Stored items
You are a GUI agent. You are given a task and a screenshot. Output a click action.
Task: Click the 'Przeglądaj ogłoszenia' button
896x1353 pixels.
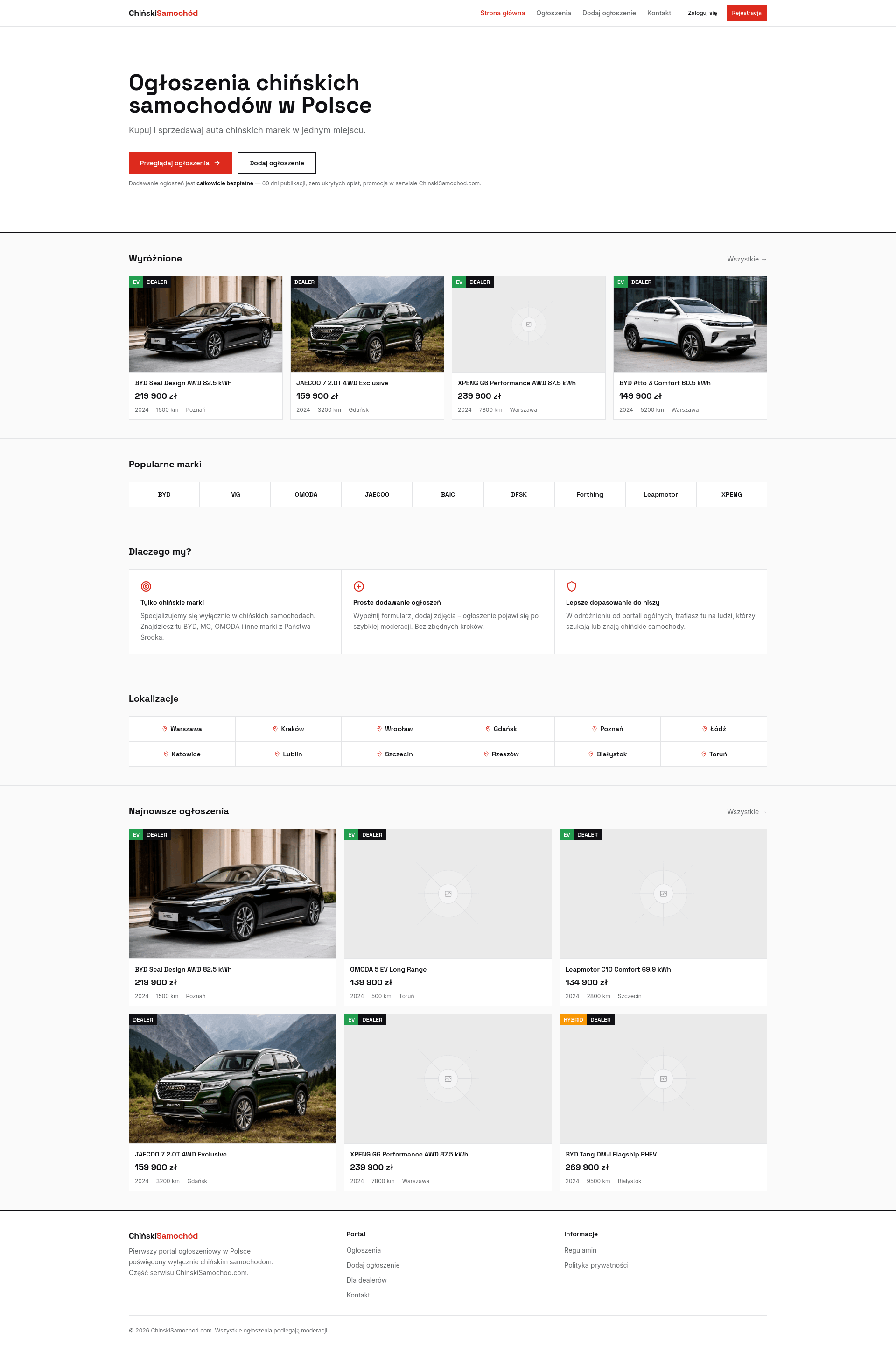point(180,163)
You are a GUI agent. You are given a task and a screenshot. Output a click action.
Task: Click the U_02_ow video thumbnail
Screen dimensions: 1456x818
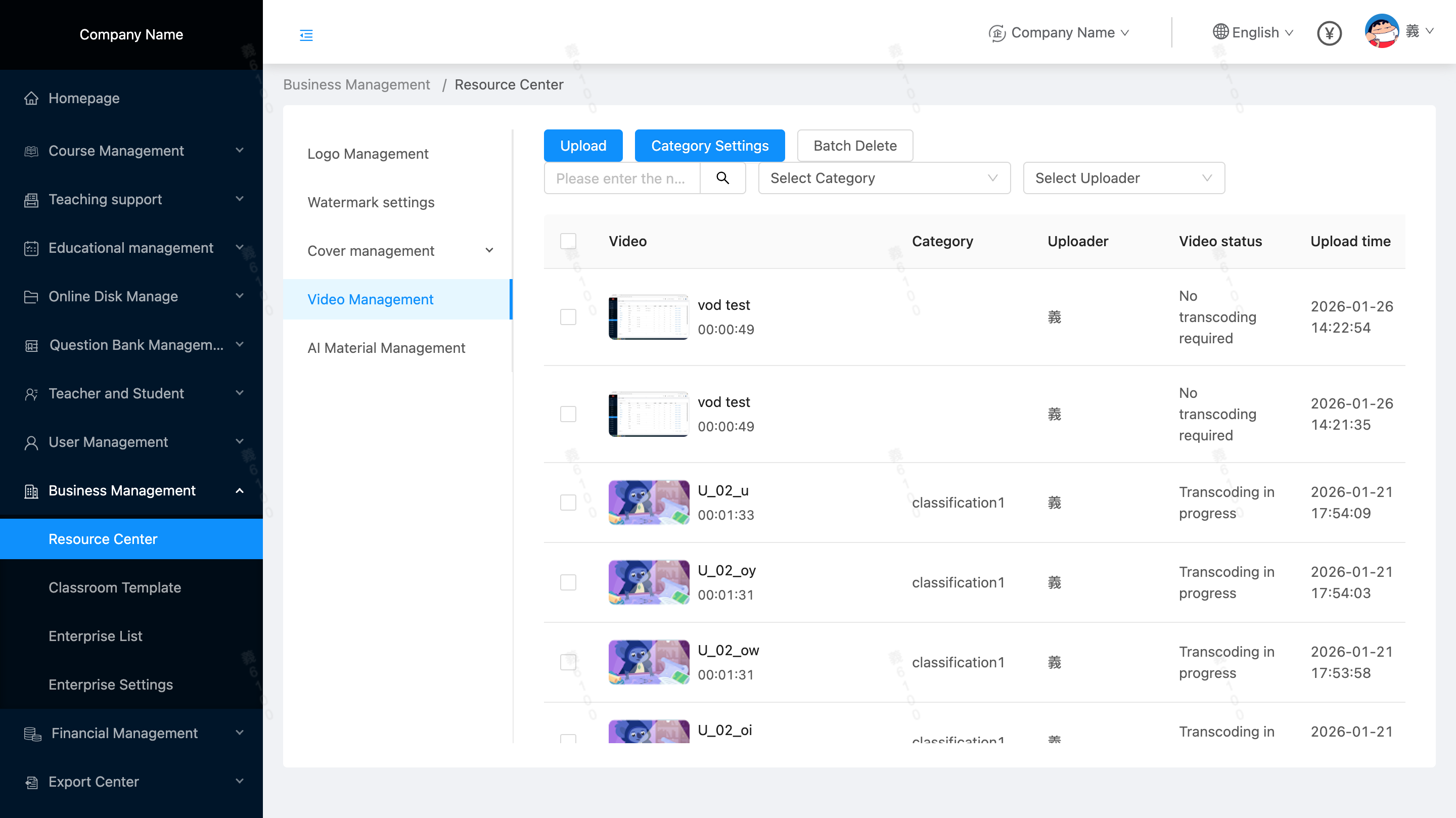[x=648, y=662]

PROBLEM REQUIREMENTS | Please repeat, exactly and with nothing else, the lines from the one containing "Task: Click the 'Przeglądaj" to the last line of the entries, both included, excluding any pictures.

TASK SOLUTION |
Task: Click the 'Przeglądaj ogłoszenia' button
896x1353 pixels.
point(180,163)
You are a GUI agent. You are given a task and a screenshot. Output a click action.
Task: Click the U_02_ow video thumbnail
Screen dimensions: 1456x818
[x=648, y=662]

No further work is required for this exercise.